**TEXTO DE LA PÁGINA**
-=-=-

La obsesion me acompaña a la cama, se ducha conmigo, repiquetea sobre cualquier tipo de actividad, toma su ruta —mi olvido. Otra día reaparece y me muestra que en el trascurso engarzó otros fragmentos compatibles, ideas, escenas afines…
— Si me dejás enfriar, me perdés —me amenaza La Idea. — Me desintegro.
Anoto palabras y frases claves, las agrupo en archivos como éste. Pero la prueba decisiva es una: animarme y ver qué pasa. Mientras no lo haga, me remuerde y carcome.
Alguien parado detrás me lo susurra con mi propia voz por encima del hombro. Y lleva a preguntarme: ¿Cómo determinar si mi ego, mis deseos soterrados de ser reconocido, mi necesidad de escribir y publicar para ser alguien (¿quién… aquél que quería ser…?), no me están emboscando en otro espejismo? Si no sigo la corriente me invade una sensación mayor de haber extraviado algo. También suelo preguntarme si escribir mucho no es una señal de estar deprimido…
Convivo con muchas contradicciones, creo saber lo que quiero escribir… parezco bastante normal, pero, de veras, no lo soy.

-=-=-

[Datos de ubicación por coordenadas de píxeles]
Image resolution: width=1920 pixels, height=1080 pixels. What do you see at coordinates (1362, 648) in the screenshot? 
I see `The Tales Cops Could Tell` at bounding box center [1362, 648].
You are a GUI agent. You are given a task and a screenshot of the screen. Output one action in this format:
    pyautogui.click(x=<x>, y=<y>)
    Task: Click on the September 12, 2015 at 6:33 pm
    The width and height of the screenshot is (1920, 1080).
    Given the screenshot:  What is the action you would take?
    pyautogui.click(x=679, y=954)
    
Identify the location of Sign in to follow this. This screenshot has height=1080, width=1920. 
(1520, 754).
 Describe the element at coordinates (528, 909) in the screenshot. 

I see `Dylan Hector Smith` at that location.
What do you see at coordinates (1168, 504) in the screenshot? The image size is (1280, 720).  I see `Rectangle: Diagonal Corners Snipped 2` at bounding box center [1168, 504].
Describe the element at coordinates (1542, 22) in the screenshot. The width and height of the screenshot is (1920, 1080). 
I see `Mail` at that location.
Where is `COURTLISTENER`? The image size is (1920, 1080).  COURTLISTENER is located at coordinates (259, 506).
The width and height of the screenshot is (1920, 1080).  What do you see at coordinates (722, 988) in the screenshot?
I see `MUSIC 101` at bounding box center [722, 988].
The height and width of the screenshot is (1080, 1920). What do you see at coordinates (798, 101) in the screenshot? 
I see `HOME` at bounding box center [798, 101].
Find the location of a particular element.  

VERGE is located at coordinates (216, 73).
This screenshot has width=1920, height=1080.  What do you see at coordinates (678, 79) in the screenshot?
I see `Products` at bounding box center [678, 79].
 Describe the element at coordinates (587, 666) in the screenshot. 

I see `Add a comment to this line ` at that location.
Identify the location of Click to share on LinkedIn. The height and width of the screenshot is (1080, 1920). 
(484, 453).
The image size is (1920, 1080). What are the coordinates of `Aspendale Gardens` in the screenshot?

-=-=-

**TAREAS Y EJERCICIOS**
**1.** En el texto sobre la obsesión de escribir, ¿qué pasa, según La Idea, si se la deja enfriar?
**2.** Indique, por favor, si cada afirmación coincide con el texto sobre la obsesión de escribir, y cite las palabras que lo deciden: (a) La obsesión acompaña a la cama. (b) La prueba decisiva consiste en anotar palabras clave. (c) Quien escribe se declara del todo normal.
Los registros son un material independiente del texto.

**RESPUESTAS**
**1.** Se la pierde, porque se desintegra.

**2.**
(a) Sí: "La obsesion me acompaña a la cama".
(b) No: "la prueba decisiva es una: animarme y ver qué pasa".
(c) No: "parezco bastante normal, pero, de veras, no lo soy".